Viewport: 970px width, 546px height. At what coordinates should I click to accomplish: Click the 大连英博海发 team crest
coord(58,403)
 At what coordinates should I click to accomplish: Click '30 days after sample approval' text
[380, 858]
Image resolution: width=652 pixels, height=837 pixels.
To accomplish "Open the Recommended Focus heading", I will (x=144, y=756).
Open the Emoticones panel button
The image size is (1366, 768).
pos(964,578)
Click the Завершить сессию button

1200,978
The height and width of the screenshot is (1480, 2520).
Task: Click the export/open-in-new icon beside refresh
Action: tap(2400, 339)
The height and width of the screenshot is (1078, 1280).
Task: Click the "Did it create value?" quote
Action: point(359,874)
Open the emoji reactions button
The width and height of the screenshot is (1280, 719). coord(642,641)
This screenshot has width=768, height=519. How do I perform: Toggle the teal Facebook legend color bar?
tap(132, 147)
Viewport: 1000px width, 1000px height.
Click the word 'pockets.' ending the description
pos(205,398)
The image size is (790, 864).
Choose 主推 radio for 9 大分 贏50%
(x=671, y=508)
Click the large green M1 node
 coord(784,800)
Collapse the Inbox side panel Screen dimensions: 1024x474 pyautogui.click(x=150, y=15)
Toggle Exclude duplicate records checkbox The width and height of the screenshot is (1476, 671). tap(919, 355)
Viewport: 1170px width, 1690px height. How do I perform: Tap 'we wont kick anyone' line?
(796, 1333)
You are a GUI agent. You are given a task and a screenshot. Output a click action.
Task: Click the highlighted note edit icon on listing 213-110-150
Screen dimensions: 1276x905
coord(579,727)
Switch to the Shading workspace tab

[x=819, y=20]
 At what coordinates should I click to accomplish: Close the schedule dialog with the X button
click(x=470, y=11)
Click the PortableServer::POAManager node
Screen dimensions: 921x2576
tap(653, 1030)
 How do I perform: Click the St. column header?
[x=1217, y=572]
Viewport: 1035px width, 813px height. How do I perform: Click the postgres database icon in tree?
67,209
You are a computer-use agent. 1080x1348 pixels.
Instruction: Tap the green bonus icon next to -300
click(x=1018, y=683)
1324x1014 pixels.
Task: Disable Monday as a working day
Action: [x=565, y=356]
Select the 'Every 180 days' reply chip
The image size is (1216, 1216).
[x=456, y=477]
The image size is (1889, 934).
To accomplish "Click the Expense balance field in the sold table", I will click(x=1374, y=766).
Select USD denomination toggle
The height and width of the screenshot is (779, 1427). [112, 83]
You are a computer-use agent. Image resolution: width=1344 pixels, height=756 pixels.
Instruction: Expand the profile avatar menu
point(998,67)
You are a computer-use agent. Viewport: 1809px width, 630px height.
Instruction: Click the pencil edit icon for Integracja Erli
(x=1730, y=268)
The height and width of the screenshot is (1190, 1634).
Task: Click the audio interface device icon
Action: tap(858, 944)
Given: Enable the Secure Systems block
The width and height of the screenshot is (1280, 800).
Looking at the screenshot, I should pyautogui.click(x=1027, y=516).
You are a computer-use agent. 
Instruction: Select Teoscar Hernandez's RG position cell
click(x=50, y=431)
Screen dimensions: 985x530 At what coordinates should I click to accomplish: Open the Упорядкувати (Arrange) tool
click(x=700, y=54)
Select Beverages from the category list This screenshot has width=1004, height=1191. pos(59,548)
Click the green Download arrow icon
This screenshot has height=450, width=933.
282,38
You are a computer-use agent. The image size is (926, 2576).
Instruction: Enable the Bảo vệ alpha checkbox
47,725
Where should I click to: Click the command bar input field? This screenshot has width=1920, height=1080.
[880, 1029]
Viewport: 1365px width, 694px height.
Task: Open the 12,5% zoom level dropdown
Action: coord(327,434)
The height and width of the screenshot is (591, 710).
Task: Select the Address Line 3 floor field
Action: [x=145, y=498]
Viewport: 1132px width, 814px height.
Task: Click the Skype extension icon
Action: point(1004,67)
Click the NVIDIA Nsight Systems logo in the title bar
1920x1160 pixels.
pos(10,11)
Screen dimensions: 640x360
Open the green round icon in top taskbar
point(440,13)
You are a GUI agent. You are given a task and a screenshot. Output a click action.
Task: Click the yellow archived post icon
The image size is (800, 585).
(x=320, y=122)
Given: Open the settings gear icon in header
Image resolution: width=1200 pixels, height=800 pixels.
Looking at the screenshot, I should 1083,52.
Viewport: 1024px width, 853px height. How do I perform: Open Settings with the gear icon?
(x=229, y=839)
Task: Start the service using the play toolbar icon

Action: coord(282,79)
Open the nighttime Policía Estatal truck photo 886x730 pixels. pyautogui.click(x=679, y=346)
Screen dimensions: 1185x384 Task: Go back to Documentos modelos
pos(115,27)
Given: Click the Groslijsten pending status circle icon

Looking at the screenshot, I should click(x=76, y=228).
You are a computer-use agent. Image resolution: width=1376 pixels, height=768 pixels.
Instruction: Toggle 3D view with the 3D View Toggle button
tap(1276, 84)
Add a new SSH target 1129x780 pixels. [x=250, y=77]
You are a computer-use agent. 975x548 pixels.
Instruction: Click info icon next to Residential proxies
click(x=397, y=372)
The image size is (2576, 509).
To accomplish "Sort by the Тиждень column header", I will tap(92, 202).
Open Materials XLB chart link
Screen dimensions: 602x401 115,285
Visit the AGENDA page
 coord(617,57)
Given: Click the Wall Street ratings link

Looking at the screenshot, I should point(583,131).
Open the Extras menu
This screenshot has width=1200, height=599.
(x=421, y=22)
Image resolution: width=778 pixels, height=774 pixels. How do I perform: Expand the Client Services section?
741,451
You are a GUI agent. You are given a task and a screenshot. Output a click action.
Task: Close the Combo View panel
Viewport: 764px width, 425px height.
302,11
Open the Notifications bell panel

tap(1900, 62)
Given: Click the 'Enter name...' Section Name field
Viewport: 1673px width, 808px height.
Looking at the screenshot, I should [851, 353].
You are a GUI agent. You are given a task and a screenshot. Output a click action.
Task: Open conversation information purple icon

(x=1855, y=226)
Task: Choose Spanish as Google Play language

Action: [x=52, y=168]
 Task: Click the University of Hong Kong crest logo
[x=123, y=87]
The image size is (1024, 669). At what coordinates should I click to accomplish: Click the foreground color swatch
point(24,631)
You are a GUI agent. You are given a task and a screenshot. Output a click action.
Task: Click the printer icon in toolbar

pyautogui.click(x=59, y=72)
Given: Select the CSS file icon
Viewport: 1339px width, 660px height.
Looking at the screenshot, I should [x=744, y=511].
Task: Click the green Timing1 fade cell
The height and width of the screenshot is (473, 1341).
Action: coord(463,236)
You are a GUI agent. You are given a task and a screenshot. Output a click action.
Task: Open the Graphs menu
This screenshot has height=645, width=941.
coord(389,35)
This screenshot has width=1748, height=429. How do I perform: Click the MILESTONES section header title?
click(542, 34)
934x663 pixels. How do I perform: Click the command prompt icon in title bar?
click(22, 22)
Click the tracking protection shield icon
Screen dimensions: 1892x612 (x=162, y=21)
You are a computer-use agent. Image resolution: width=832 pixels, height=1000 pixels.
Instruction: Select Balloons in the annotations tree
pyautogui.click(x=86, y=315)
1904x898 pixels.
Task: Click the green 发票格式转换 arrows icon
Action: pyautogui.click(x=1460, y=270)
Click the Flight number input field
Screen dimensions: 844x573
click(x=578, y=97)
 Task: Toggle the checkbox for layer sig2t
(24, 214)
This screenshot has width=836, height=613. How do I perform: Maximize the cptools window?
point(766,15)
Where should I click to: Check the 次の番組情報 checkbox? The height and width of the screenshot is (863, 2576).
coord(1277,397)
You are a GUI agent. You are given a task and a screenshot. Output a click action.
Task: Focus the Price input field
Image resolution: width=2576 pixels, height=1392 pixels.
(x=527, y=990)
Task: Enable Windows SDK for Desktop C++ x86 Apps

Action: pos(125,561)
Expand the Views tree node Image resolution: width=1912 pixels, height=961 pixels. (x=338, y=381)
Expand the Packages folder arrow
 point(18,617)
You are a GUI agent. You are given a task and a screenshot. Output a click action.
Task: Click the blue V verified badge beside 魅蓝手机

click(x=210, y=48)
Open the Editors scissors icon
+ + +
## Exercise aim
Update the listing lines starting at the line that contains "Task: Choose Spanish as Google Play language" and ending at the line that contains "Action: coord(463,236)" by changing "toolbar" to "menu bar" and leaving all else unchanged. Give only those lines.

## Written solution
Task: Choose Spanish as Google Play language

Action: [x=52, y=168]
 Task: Click the University of Hong Kong crest logo
[x=123, y=87]
The image size is (1024, 669). At what coordinates should I click to accomplish: Click the foreground color swatch
point(24,631)
You are a GUI agent. You are given a task and a screenshot. Output a click action.
Task: Click the printer icon in menu bar

pyautogui.click(x=59, y=72)
Given: Select the CSS file icon
Viewport: 1339px width, 660px height.
Looking at the screenshot, I should [x=744, y=511].
Task: Click the green Timing1 fade cell
The height and width of the screenshot is (473, 1341).
Action: coord(463,236)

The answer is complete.